## Objective
Rewrite the data from the line containing "Select the New Renter row" through the line containing "Viewport: 840px width, 731px" as a JSON list of strings, one string per line, with blank lines left out.

━━━ Items

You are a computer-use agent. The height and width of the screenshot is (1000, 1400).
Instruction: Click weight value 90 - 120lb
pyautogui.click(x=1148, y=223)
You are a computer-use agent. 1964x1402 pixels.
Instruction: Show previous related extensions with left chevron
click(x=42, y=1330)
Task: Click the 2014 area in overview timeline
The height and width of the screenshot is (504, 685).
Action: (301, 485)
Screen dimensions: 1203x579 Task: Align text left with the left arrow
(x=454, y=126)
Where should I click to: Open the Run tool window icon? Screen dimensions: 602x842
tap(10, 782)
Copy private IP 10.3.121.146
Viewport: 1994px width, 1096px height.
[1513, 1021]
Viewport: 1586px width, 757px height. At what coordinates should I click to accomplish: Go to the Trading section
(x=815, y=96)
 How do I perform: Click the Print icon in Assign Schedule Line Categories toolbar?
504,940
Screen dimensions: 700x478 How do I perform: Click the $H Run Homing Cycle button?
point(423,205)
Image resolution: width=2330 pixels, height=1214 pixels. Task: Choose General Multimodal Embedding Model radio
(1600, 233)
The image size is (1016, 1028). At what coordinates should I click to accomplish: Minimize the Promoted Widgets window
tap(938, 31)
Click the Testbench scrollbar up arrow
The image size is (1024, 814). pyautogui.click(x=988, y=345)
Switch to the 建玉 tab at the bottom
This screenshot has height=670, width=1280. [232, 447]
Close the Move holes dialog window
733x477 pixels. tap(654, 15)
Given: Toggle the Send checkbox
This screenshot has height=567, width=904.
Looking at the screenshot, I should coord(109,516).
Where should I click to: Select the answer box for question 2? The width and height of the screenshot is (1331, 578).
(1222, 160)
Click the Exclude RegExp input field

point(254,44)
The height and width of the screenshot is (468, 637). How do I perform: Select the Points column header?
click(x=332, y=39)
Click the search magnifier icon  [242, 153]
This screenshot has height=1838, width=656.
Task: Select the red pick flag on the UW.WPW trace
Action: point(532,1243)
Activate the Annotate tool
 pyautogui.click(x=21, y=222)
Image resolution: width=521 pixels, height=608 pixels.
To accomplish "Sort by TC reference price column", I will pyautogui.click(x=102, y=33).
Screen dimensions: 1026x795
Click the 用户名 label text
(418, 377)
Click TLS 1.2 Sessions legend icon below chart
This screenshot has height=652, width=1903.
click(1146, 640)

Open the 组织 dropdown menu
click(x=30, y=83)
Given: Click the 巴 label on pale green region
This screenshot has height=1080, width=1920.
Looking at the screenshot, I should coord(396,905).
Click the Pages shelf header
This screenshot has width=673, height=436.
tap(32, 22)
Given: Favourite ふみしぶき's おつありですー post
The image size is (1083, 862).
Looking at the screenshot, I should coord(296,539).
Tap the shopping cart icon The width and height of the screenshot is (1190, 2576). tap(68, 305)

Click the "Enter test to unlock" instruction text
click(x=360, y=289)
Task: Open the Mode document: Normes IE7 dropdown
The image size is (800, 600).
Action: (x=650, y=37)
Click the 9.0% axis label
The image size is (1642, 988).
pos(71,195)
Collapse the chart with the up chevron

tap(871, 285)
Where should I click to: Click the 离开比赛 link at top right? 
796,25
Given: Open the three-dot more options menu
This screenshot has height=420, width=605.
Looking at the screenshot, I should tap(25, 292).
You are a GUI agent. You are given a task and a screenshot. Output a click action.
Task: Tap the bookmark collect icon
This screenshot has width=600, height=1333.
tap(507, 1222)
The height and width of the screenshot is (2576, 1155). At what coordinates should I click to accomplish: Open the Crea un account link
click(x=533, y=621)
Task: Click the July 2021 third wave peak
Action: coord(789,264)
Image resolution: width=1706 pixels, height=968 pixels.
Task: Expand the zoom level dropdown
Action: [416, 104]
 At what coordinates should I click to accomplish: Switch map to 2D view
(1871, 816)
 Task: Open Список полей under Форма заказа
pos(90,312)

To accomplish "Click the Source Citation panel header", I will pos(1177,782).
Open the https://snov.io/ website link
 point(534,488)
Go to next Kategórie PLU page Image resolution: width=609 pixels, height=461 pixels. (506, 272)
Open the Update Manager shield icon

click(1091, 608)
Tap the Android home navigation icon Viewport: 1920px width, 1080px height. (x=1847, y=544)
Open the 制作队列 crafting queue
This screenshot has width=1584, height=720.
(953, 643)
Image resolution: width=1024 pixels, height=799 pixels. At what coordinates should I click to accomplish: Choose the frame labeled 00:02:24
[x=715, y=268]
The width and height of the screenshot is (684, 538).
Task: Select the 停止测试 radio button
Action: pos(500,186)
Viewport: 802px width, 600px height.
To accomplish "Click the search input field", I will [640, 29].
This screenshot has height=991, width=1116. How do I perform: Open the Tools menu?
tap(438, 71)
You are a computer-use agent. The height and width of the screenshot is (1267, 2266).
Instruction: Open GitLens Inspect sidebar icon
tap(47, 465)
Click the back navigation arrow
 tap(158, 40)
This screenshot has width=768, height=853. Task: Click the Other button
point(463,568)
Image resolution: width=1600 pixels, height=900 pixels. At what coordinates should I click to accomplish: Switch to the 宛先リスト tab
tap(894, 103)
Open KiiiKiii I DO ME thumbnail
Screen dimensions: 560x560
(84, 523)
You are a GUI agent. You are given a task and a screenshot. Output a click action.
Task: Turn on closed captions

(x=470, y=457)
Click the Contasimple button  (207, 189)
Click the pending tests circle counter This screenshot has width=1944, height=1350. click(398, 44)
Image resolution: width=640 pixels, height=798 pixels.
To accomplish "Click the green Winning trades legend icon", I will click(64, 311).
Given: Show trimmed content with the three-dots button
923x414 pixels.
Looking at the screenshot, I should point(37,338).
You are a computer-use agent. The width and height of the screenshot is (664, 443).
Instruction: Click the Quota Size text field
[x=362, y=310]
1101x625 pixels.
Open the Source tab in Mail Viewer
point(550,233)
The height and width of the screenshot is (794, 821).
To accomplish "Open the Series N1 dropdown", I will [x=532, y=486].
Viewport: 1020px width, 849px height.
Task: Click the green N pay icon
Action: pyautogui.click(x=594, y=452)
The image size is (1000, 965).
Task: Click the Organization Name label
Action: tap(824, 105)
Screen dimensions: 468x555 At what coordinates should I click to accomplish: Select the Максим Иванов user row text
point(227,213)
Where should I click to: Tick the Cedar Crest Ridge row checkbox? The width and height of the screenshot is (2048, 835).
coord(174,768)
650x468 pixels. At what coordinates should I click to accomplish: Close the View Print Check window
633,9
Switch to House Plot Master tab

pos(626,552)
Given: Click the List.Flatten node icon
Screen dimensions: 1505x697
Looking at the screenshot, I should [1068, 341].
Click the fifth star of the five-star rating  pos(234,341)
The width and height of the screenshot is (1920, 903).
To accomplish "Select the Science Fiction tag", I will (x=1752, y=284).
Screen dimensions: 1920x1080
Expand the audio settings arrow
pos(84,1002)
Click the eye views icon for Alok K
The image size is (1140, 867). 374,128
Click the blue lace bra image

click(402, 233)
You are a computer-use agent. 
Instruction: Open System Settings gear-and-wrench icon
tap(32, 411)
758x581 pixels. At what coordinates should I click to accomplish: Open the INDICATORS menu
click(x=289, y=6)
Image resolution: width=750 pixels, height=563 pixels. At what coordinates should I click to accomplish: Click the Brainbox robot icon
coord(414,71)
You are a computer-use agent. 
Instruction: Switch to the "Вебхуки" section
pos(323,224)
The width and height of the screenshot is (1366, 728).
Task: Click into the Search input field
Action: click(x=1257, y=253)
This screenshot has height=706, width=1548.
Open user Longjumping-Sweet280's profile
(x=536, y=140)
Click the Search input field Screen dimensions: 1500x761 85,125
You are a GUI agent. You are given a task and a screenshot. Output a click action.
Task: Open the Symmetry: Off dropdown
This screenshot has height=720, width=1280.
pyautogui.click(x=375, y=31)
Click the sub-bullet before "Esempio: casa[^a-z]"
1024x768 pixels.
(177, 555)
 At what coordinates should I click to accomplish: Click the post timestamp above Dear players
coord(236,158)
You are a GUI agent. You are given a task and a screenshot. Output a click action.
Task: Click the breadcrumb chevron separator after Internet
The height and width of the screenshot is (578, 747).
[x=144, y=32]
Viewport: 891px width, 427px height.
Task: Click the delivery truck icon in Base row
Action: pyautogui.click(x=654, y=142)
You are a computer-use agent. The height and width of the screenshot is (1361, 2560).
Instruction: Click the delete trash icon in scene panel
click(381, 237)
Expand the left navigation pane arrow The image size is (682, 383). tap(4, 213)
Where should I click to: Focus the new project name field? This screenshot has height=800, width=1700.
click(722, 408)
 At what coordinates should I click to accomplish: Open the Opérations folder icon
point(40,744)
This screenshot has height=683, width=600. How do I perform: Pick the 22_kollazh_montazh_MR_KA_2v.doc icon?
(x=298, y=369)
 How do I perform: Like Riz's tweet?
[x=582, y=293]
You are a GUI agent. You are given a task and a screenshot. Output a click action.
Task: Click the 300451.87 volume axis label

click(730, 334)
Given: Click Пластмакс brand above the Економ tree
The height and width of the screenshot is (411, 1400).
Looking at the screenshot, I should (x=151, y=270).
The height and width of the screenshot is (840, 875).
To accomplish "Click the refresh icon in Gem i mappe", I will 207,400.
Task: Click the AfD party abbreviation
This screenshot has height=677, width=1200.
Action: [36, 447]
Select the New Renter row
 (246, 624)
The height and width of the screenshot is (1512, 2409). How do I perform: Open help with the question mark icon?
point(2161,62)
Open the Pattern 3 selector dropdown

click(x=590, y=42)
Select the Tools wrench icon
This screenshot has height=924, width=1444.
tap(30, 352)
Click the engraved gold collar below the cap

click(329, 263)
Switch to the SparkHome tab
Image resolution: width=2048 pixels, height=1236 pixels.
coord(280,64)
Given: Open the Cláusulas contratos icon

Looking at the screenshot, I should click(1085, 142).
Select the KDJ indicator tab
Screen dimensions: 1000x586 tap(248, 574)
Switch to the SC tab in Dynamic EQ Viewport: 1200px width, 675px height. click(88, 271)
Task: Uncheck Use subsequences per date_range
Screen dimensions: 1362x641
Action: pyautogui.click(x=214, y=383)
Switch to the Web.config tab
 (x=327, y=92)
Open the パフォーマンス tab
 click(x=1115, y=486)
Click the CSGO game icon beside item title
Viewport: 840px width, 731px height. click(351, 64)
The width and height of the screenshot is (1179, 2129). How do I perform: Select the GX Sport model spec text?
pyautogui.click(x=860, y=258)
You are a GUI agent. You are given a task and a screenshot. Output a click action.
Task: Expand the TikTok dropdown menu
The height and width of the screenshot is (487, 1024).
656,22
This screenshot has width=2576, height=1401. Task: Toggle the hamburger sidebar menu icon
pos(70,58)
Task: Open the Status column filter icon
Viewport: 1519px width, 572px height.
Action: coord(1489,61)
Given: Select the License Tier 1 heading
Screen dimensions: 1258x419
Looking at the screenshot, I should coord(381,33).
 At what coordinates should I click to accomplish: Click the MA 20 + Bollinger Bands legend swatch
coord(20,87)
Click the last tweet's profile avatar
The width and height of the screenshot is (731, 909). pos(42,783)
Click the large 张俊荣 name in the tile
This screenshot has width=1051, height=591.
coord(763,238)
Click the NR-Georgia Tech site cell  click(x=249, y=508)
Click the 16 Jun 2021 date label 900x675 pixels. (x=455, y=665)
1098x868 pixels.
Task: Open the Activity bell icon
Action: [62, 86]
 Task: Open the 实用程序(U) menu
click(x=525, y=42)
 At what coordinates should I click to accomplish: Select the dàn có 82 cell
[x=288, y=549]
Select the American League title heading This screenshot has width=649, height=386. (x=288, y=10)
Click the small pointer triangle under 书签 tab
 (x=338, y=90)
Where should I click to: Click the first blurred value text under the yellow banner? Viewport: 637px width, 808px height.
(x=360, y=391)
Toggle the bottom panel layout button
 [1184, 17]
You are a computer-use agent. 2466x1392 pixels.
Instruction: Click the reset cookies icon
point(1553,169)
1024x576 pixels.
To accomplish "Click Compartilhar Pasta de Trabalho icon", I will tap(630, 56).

━━━━━━

## Task answer
[
  "Select the New Renter row",
  " (246, 624)",
  "The height and width of the screenshot is (1512, 2409). How do I perform: Open help with the question mark icon?",
  "point(2161,62)",
  "Open the Pattern 3 selector dropdown",
  "click(x=590, y=42)",
  "Select the Tools wrench icon",
  "This screenshot has height=924, width=1444.",
  "tap(30, 352)",
  "Click the engraved gold collar below the cap",
  "click(329, 263)",
  "Switch to the SparkHome tab",
  "Image resolution: width=2048 pixels, height=1236 pixels.",
  "coord(280,64)",
  "Given: Open the Cláusulas contratos icon",
  "Looking at the screenshot, I should click(1085, 142).",
  "Select the KDJ indicator tab",
  "Screen dimensions: 1000x586 tap(248, 574)",
  "Switch to the SC tab in Dynamic EQ Viewport: 1200px width, 675px height. click(88, 271)",
  "Task: Uncheck Use subsequences per date_range",
  "Screen dimensions: 1362x641",
  "Action: pyautogui.click(x=214, y=383)",
  "Switch to the Web.config tab",
  " (x=327, y=92)",
  "Open the パフォーマンス tab",
  " click(x=1115, y=486)",
  "Click the CSGO game icon beside item title",
  "Viewport: 840px width, 731px height. click(351, 64)"
]